A Lírica Colorida de Fernando Rosa

(*) Mhario Lincoln

Odisséia Fulgurante

A exuberância gráfico-prismática de
FERNANDO ROSA

Carlos Alberto Nascimento, Valdomiro Mamus, Carmem Lúcia Silva Rosa, Edinéia Gonçalves de Freitas Rosa, Fernando Rosa, Cris Yamada, Veridiana e Mhario Lincoln e Glauber Gonçalves Rosa. Artistas, formadores de opinião, organizadores e familiares na exposição de Fernando Rosa.

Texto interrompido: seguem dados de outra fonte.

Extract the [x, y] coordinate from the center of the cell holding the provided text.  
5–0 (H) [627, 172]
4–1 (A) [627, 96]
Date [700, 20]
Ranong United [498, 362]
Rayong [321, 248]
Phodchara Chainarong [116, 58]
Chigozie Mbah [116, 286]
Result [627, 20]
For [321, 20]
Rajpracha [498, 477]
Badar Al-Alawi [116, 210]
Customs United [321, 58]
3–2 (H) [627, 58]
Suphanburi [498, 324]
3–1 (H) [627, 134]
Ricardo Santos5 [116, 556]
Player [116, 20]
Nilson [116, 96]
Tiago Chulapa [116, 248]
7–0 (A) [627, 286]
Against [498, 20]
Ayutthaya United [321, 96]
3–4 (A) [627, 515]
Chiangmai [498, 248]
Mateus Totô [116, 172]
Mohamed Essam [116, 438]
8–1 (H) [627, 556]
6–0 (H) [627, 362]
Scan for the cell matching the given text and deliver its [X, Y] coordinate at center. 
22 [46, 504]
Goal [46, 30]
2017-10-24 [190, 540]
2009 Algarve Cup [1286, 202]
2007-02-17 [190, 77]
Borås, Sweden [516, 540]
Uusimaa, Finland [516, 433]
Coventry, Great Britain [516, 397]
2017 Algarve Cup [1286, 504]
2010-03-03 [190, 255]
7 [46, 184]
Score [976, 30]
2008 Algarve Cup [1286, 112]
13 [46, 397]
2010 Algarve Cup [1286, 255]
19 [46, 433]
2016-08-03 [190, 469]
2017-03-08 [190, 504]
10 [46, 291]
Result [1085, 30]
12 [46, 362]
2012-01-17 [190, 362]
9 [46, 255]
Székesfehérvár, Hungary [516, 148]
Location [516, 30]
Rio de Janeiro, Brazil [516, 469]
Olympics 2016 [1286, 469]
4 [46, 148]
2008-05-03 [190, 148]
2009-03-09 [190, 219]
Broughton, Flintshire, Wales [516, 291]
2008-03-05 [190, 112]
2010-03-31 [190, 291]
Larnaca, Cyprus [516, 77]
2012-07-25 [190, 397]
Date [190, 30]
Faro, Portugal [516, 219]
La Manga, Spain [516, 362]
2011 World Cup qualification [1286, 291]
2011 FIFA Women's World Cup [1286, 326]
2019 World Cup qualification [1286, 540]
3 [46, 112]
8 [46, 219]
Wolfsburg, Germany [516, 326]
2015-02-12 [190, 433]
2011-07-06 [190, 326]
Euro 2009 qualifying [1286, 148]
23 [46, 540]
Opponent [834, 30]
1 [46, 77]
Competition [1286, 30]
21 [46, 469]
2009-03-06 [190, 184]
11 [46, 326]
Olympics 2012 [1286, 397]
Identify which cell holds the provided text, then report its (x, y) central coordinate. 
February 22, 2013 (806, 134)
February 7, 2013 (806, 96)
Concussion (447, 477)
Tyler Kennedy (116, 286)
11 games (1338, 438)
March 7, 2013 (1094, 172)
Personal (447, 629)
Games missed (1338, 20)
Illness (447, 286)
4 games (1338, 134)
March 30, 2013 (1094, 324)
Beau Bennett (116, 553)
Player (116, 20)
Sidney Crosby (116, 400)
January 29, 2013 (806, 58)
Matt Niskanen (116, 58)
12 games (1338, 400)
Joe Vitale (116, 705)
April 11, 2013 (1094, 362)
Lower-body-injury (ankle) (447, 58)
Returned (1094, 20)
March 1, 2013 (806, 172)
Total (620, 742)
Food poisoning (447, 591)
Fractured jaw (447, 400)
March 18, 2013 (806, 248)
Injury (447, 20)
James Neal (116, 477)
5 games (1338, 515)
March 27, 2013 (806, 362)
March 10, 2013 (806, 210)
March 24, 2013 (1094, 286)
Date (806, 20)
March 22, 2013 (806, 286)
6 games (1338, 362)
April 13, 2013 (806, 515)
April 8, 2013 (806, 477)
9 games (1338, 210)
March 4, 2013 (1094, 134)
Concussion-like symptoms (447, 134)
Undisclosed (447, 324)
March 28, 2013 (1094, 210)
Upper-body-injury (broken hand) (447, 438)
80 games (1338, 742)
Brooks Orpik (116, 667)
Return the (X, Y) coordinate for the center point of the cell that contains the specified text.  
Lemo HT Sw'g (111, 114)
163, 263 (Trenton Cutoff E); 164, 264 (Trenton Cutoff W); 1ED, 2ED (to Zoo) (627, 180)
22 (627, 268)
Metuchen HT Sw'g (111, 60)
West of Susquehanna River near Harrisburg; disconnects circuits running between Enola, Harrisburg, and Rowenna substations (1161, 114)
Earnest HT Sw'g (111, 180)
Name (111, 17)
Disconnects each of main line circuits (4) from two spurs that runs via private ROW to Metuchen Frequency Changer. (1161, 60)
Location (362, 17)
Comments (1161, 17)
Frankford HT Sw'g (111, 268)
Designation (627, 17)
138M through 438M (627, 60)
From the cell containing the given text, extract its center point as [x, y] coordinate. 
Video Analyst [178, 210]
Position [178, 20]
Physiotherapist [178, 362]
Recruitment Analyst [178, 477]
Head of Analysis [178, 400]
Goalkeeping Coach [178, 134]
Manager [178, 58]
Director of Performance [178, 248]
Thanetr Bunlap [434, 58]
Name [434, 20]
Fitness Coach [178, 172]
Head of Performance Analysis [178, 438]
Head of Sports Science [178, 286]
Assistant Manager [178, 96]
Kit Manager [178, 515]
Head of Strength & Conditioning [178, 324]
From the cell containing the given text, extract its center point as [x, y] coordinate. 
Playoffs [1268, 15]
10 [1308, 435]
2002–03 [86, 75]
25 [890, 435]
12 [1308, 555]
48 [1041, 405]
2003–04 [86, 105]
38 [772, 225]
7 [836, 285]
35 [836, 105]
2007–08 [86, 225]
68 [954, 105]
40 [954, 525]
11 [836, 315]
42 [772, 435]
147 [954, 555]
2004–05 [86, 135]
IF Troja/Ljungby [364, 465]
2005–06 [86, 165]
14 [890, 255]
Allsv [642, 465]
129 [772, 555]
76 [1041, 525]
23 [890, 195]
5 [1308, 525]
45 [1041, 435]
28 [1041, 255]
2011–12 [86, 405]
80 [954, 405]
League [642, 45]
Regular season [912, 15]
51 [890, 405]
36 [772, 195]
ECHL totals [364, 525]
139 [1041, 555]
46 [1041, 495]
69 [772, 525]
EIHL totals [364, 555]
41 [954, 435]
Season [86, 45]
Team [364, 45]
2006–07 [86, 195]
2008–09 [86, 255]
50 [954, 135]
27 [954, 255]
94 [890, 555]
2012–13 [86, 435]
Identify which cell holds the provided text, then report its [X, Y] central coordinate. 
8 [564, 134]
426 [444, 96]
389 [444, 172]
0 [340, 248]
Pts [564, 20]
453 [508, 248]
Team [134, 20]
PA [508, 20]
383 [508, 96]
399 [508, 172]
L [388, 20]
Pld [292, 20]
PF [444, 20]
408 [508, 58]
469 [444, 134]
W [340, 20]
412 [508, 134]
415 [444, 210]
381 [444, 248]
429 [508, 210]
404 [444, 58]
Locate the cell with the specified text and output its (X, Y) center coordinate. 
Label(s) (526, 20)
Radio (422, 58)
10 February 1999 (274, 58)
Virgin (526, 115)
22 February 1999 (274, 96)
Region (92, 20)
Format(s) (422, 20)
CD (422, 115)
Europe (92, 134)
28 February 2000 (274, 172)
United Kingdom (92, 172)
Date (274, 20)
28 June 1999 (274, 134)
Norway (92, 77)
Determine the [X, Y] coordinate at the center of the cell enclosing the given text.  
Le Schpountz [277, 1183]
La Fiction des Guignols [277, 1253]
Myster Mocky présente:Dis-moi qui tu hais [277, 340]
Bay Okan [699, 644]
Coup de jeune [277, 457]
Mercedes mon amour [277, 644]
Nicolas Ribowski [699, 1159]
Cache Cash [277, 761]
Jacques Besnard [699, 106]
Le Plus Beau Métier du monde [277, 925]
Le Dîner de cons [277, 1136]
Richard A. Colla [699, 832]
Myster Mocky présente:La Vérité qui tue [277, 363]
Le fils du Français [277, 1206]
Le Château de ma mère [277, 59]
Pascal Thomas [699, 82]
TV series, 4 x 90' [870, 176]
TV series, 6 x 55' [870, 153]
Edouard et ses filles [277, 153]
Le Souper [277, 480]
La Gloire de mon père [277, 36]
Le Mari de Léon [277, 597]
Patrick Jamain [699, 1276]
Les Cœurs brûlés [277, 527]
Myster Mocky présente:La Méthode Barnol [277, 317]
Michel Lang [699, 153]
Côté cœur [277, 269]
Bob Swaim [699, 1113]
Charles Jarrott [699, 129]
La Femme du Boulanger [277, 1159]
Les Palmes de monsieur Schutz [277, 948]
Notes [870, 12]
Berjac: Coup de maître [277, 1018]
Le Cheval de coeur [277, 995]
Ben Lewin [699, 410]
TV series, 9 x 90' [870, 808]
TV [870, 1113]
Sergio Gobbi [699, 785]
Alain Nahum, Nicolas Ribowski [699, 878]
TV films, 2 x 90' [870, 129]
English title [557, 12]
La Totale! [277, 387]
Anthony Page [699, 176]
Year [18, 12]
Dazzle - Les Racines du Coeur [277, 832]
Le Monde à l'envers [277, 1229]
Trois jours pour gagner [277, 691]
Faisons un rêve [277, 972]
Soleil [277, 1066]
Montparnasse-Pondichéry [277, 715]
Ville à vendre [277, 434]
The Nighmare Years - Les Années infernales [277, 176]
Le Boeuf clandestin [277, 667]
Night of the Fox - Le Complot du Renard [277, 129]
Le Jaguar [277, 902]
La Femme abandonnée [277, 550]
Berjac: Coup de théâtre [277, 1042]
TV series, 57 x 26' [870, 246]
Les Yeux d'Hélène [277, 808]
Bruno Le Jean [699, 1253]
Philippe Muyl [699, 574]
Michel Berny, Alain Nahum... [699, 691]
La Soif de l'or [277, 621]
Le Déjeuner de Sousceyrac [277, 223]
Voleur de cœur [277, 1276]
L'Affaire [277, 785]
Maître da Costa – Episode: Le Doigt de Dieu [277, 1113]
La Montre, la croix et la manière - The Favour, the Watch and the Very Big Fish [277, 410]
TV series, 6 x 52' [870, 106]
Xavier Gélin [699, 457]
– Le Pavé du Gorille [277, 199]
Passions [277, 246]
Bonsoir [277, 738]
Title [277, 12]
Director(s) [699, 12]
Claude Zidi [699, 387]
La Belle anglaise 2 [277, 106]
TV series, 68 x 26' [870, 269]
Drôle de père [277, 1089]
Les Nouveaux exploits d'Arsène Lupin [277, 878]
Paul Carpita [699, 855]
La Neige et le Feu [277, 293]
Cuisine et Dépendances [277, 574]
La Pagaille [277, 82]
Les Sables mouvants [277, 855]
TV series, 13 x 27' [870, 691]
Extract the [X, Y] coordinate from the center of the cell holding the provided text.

Minha viagem nessa 'Odisséia Fulgurante' de Fernando Rosa, rumou-se entre o desconhecido e o exposto de forma que as ondas e as cores acabam por se refletir diretamente sobre a consciência de quem olha literalmente a tela, numa abrangência imensurável. 
Desta forma, quando Fernando Rosa mistura gravetos famintos por uma arte, à tela faminta de cores, ou, ainda faz renascer folhas secas, rebrilhando-as com seu talento incomum, sua luz parece brilhar, também, para celebrar as coisas do Pai, através desse emaranhando harmonico de beleza.
Uma Dádiva certamente germinante nos desenhos, pinturas, colagens, escritos, esculturas e outros tipo de arte. São quadros que pululam interpretações ecológicas, modernas, enigmáticas, sentimentais, até, em momentos únicos, captados em flashes representativos de imagens reais, construídas com base no desenho físico da realidade material, ou do incomum. 
A arte de Fernando Rosa é algo que expulsa conceitos mecânicos do desenho tradicional, pois vai além das montanhas do pensamento, para misturar-se às transações coloridas, geradas por seus conceitos de Fé cristã.
Isso me levou a ler, em sua linguagem única, extraordinárias representações de algo superior, como aconteceu logo em sua primeira tela, em 1988, onde a riqueza de detalhes em cores, nem tanto explosivas, mas milimetricamente acordadas, qualificava, a partir dalí, suas paletas, as quais seriam usadas pela consciência fulgurante do artista autodidata. 
Destarte, a obra de Fernando Rosa é fulgurante, sim! Especialmente pela maneira de como ele se transporta a tela, tatuando-a com um talento indescritível muito peculiar a ele mesmo, pois é um homem com uma alma indescritível, um coração bombeando vibrações positivas o tempo todo. Um discípulo da simplicidade harmonica, temente a Deus e consciente de seu apostolado artístico.

Mhario Lincoln
Presidente da Academia Poética Brasileira.
Curitiba, julho de 2017

Cris Yamada, Edinéia Gonçalves de Freitas Rosa (esposa de Fernando Rosa), Valdomiro Mamus, Carmem Lúcia Silva Rosa, Fernando Rosa e Glauber Gonçalves Rosa.